Bio (Português)

Nasci em Portugal, mais precisamente nos Açores, na Ilha de S. Miguel, no dia 18 de Maio de 1923, no Freguesia de S. Pedro de Ponta Delgada, na Rua Moinho do Vento No. 49, e para completar, num quarto à esquerda, logo à entrada da casa, às 5 horas da manhã.

Se bem que a minha família, conhecida como os Silva da Calheta, fosse de certa abastança, eu não conheci nem vivi dentro da mesma, pois que de bem novo, entrei na aprendizagem como enfermeiro, barbeiro e cabeleireiro, artes que me deram alguns conhecimentos com pessoas que me conseguiram um trabalho na Escola Industrial e Comercial Velho Cabral. Aproveitando os meus conhecimentos, deram-me um trabalho de contínuo e enfermeiro na escola.

Frequentei a Escola Primária, ao tempo ainda paga, tendo sido minha professora a competentíssima senhora Dona Maria das Mercedes Paiva. As escola ficava no fim da freguesia, entre S. Roque e S. Pedro, num local chamado Pranchinha.

A esta inteligente senhora devo toas as bases dos meus magros conhecimentos.

Como sempre tive gosto pelo estudo, tentando sempre aumentar os meus conhecimentos, ora lendo, ou no Teatro, procurando compreender o que esta grande escola nos ensina. Matriculei-me no Curso Comercial Nocturno da escola onde trabalhava, mas, algum tempo depois, tendo, a meu pedido, sido transferido para a Alfândega de Ponta Delgada e como a trabalho exigia serviço nocturno, tive de desistir do curso, sem o completar.

Bem novo, entrei para o teatro amador e, como desde criança gostava de versejar, fui experimentando escrever pequenos números individuais de teatro, comédias, quadros de revistas e, por fim, três revistas completas, “Águas Passadas”, “Coisas do Arco da Velha” e “Ou Vai ou Racha” duas delas suas letras e suas músicas ainda se cantam.

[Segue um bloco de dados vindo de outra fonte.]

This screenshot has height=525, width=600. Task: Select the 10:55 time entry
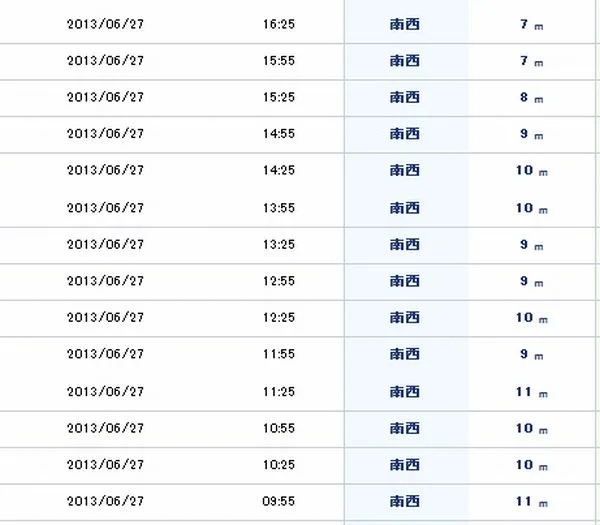tap(279, 428)
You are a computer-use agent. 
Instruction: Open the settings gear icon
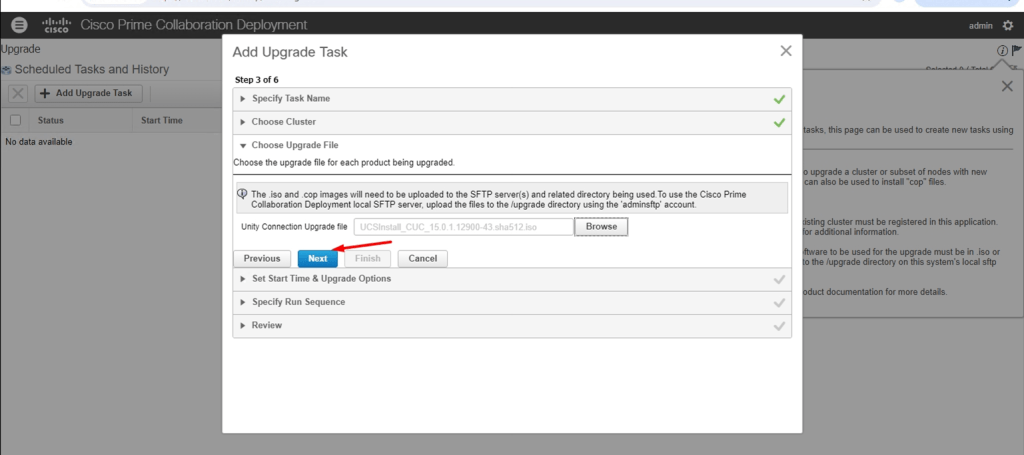(x=1008, y=25)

O meu pseudónimo, “Zé da Chica” advém duma destas revistas, “ÁGUAS PASSADAS”, cujo chefe de quadro possuía tal nome.

Habituado à crítica e ao humor revisteiro, todas as minhas poesias são sempre acompanhadas de crítica, moral, amor e, sempre que possível, o tal humor com que gracejando consigo expor no papel a dor que me vai no peito.

 

 

5 pensamentos em “Bio (Português)

  1. Senhor António Silva

    Muito gosto em revê-lo, ainda que só em fotografia. Ela ecoa alguns dos traços da imagem visual que tinha de si, ainda que muito esbatida. Pelo que vejo está muito bem. Excelente idéia, esta do seu sobrinho, de colocar os seus trabalhos neste suporte. Vou acompanhar com todo o interesse aquilo que for aparecendo aqui.

    Um grande abraço

    José Maria Matias

  2. Sempre gostei de ler os seus versos. Espero que muito mais pessoas tenham o prazer e oportunidade de conhecer e admirar o seu trabalho extenso.

  3. Quero simplesmente expressar a grande admiracao que tenho por si, seu talento e generosidade ao longo dos anos. Um abraco amigo.